Renversant ! Le PSG remporte la Supercoupe au bout d’un scénario fou
Incroyable, irrationnel, mais terriblement parisien ! Au bord du gouffre, mené de deux buts et méconnaissable pendant plus de quatre-vingts minutes, le Paris Saint-Germain a signé une résurrection folle pour renverser Tottenham aux tirs au but (2-2, 4-3 t.a.b.) et s’offrir la Supercoupe d’Europe. Un premier trophée pour lancer la saison, arraché au mental, au caractère, peut-être même à la baraka qui accompagne les plus grands. La marque d’un champion d’Europe qui ne renonce jamais.
Quatre-vingts minutes de quasi-néant
Pourtant, pendant une éternité, il n’y eut pas de match, ou plutôt un seul acteur. Le champion d’Europe, à court de rythme pour sa reprise et sans aucun match amical dans les jambes, a subi la loi de Spurs bien plus affûtés. Logiquement, les Anglais menaient 2-0 grâce à Van de Ven (40e) et une tête de Porro (49e) sur laquelle le nouveau portier, Lucas Chevalier, connaissait des débuts compliqués. Le PSG était impuissant, sans idée, se dirigeant tout droit vers une défaite logique et sans appel.
Et puis, le déclic. Venu du banc, comme un symbole de la richesse de cet effectif. L’entrant Lee Kang-in, d’une frappe sèche et pure, réduisait le score à la 85e minute. Ce n’était plus un simple but pour l’honneur, c’était l’étincelle qui rallumait une flamme que l’on croyait éteinte. Soudain, galvanisé par ce sursaut d’orgueil, Paris se souvenait de son statut et jetait ses dernières forces dans une bataille qui semblait pourtant perdue.
Ramos, l’égalisation au bout de la nuit
Le temps additionnel fut une fournaise, un siège en règle du but londonien. Paris poussait, avec l’énergie du désespoir. Et sur un ultime centre d’Ousmane Dembélé, Gonçalo Ramos, lui aussi entré en jeu, s’élevait plus haut que tout le monde pour placer une tête rageuse qui trompait le gardien (94e).

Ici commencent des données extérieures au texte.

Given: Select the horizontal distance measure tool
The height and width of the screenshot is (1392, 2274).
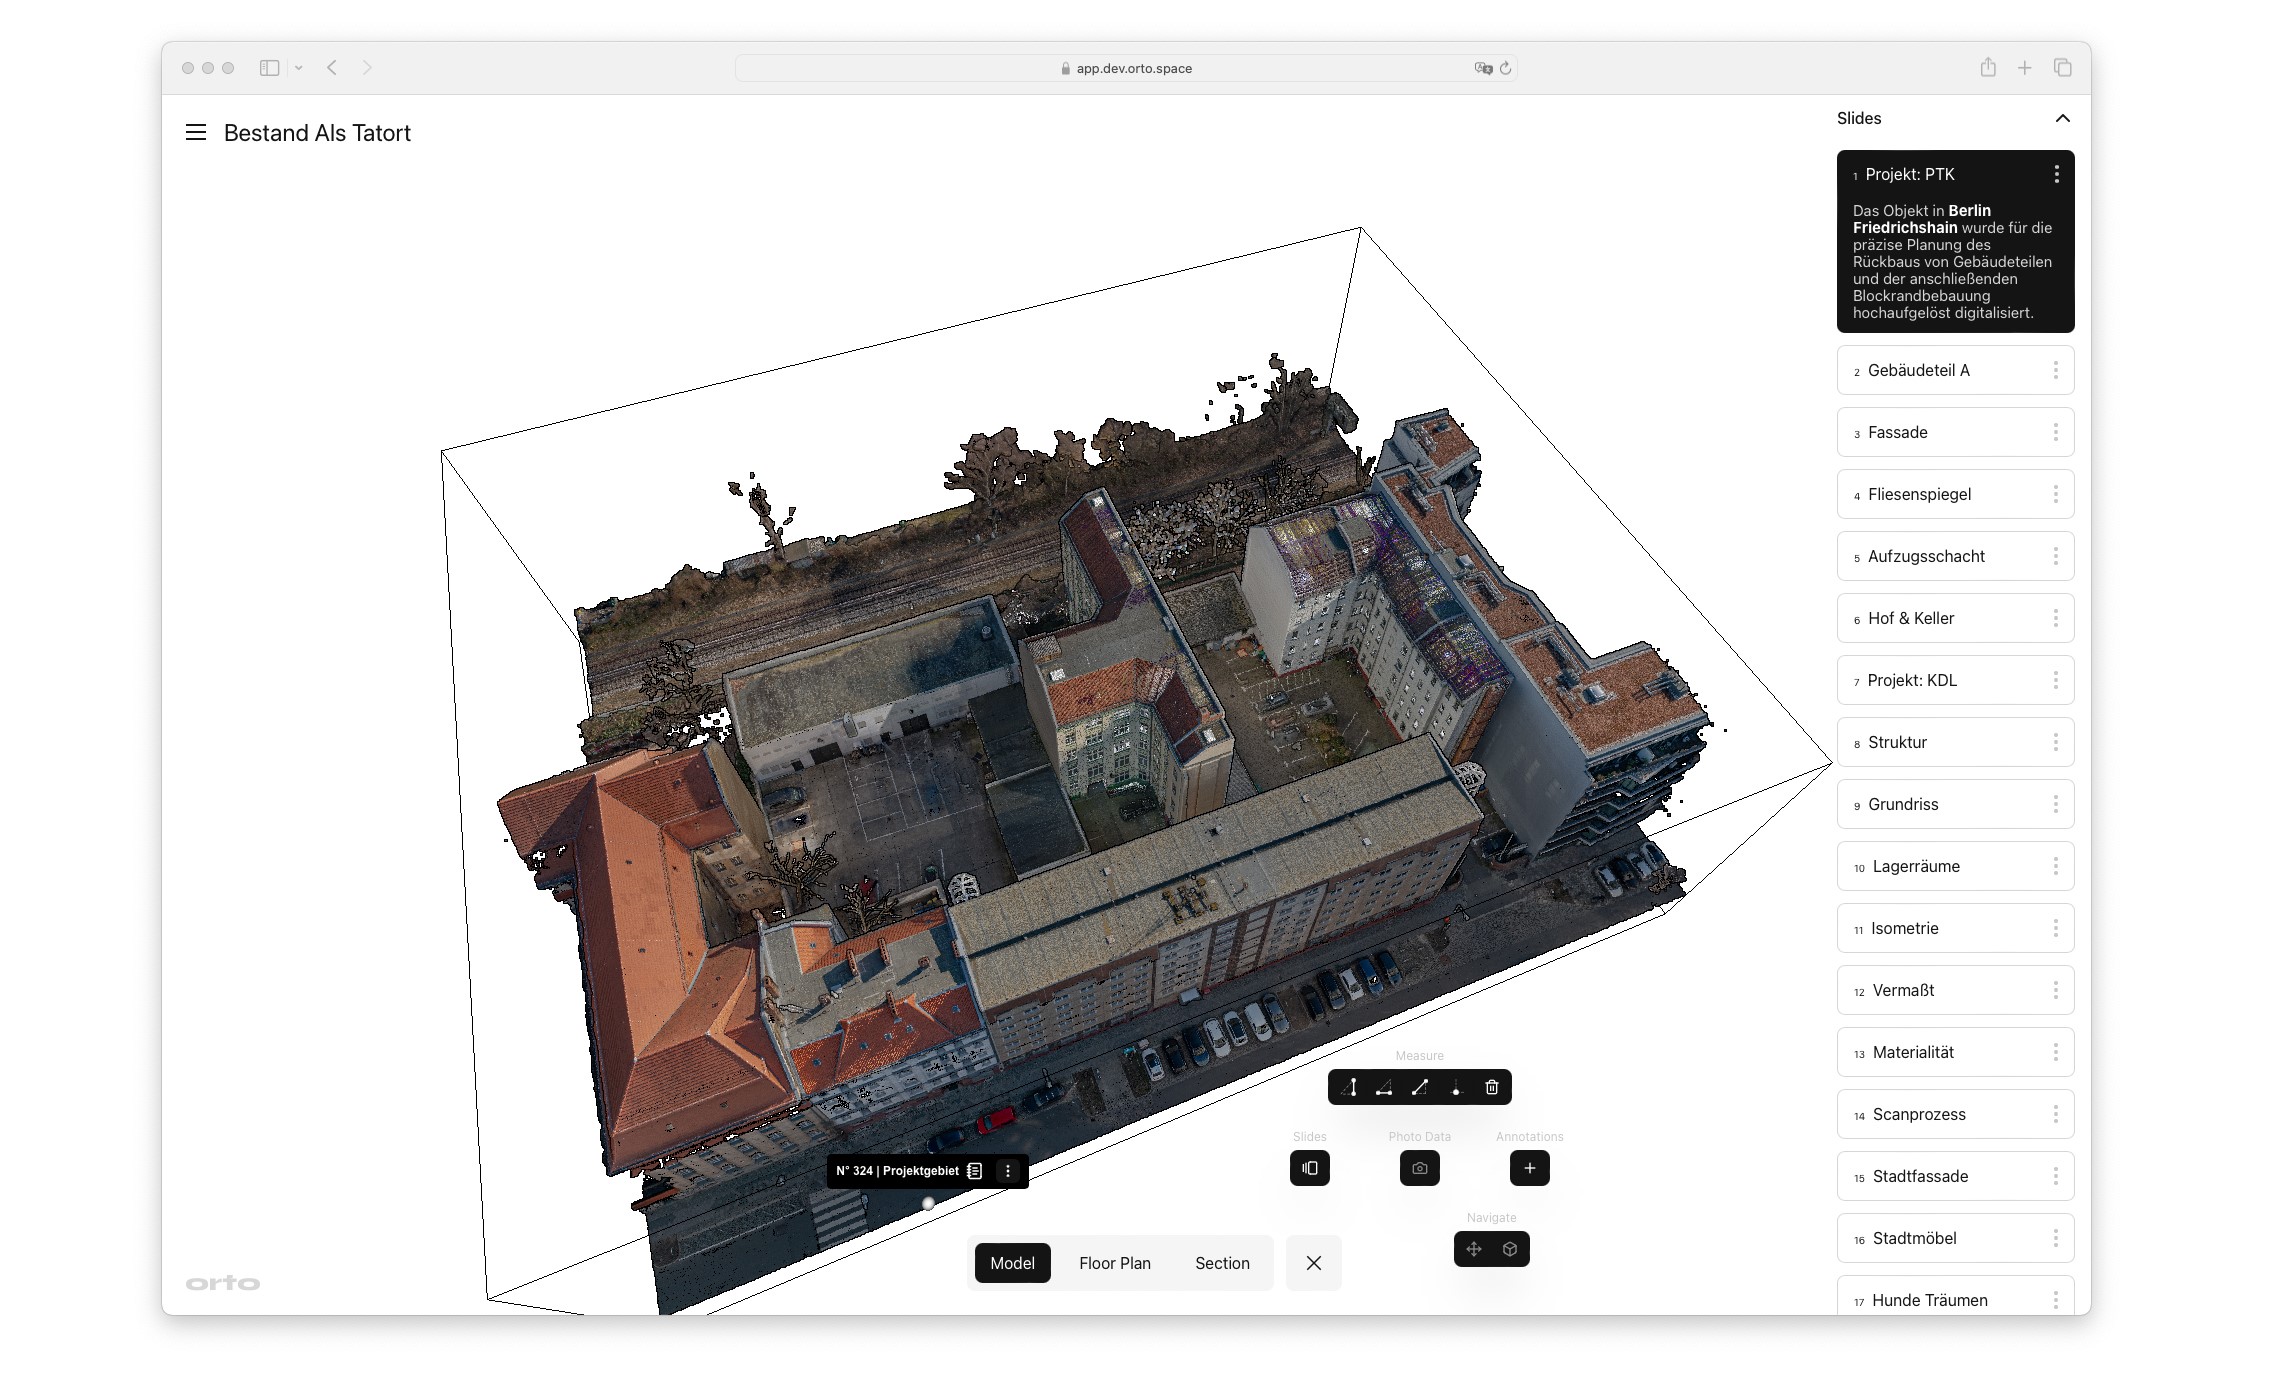Looking at the screenshot, I should pos(1384,1088).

L’égalisation inespérée ! Le banc parisien exultait. Le hold-up était en marche, direction la fatidique séance de tirs au but.
Et c’est là que le scénario a offert son plus beau retournement de situation, sa plus belle rédemption. Lucas Chevalier, malheureux sur le second but anglais pour sa grande première, s’est mué en héros de la soirée. En sortant la tentative décisive d’un tireur londonien, le jeune gardien a offert la victoire aux siens, validant sa première d’une manière inoubliable et faisant preuve d’un mental d’acier après des débuts si difficiles.
Un trophée au caractère pour le PSG
Ce trophée, le premier de la saison, a une saveur toute particulière. Il ne récompense pas la meilleure performance, loin de là, mais il couronne la plus grande force de caractère. Même bousculé, même dominé et loin de son meilleur niveau, ce PSG a prouvé qu’il avait des ressources mentales exceptionnelles. Pour bien lancer sa saison et effacer un peu le souvenir de la défaite en finale du Mondial des Clubs, Paris ne pouvait rêver d’un meilleur scénario. C’est peut-être ça, la fameuse « baraka » des champions.